Exercise description
Reproduce the listing below word for word, keeping every line.
==*==
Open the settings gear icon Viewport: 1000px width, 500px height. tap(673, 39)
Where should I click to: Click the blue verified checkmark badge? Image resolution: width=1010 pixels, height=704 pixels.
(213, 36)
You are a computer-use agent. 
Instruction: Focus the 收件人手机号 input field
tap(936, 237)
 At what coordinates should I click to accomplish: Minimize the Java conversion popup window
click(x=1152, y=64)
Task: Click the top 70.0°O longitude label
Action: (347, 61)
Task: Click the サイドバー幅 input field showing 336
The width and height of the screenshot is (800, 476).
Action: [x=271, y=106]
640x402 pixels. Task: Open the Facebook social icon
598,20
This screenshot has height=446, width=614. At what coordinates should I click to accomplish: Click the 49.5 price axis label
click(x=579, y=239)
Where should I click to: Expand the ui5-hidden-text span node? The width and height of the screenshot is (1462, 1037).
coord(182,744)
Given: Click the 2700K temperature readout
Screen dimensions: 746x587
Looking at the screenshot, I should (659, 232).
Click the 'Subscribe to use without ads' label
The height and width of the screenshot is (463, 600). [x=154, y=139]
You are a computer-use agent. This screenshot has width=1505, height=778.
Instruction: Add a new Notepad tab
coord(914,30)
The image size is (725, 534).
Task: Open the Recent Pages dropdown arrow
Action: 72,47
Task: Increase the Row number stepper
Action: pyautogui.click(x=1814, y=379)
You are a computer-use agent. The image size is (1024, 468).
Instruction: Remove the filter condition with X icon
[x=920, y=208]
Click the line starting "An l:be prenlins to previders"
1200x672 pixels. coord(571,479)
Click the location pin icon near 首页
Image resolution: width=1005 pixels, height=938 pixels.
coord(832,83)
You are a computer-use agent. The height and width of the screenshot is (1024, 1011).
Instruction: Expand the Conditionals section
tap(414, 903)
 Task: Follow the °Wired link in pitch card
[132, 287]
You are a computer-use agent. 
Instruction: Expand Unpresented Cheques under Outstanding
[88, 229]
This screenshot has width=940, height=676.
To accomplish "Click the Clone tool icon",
==*==
Written response
Open the settings gear icon Viewport: 1000px width, 500px height. tap(673, 39)
Where should I click to: Click the blue verified checkmark badge? Image resolution: width=1010 pixels, height=704 pixels.
(213, 36)
You are a computer-use agent. 
Instruction: Focus the 收件人手机号 input field
tap(936, 237)
 At what coordinates should I click to accomplish: Minimize the Java conversion popup window
click(x=1152, y=64)
Task: Click the top 70.0°O longitude label
Action: (347, 61)
Task: Click the サイドバー幅 input field showing 336
The width and height of the screenshot is (800, 476).
Action: [x=271, y=106]
640x402 pixels. Task: Open the Facebook social icon
598,20
This screenshot has height=446, width=614. At what coordinates should I click to accomplish: Click the 49.5 price axis label
click(x=579, y=239)
Where should I click to: Expand the ui5-hidden-text span node? The width and height of the screenshot is (1462, 1037).
coord(182,744)
Given: Click the 2700K temperature readout
Screen dimensions: 746x587
Looking at the screenshot, I should (659, 232).
Click the 'Subscribe to use without ads' label
The height and width of the screenshot is (463, 600). [x=154, y=139]
You are a computer-use agent. This screenshot has width=1505, height=778.
Instruction: Add a new Notepad tab
coord(914,30)
The image size is (725, 534).
Task: Open the Recent Pages dropdown arrow
Action: 72,47
Task: Increase the Row number stepper
Action: pyautogui.click(x=1814, y=379)
You are a computer-use agent. The image size is (1024, 468).
Instruction: Remove the filter condition with X icon
[x=920, y=208]
Click the line starting "An l:be prenlins to previders"
1200x672 pixels. coord(571,479)
Click the location pin icon near 首页
Image resolution: width=1005 pixels, height=938 pixels.
coord(832,83)
You are a computer-use agent. The height and width of the screenshot is (1024, 1011).
Instruction: Expand the Conditionals section
tap(414, 903)
 Task: Follow the °Wired link in pitch card
[132, 287]
You are a computer-use agent. 
Instruction: Expand Unpresented Cheques under Outstanding
[88, 229]
This screenshot has width=940, height=676.
To accomplish "Click the Clone tool icon",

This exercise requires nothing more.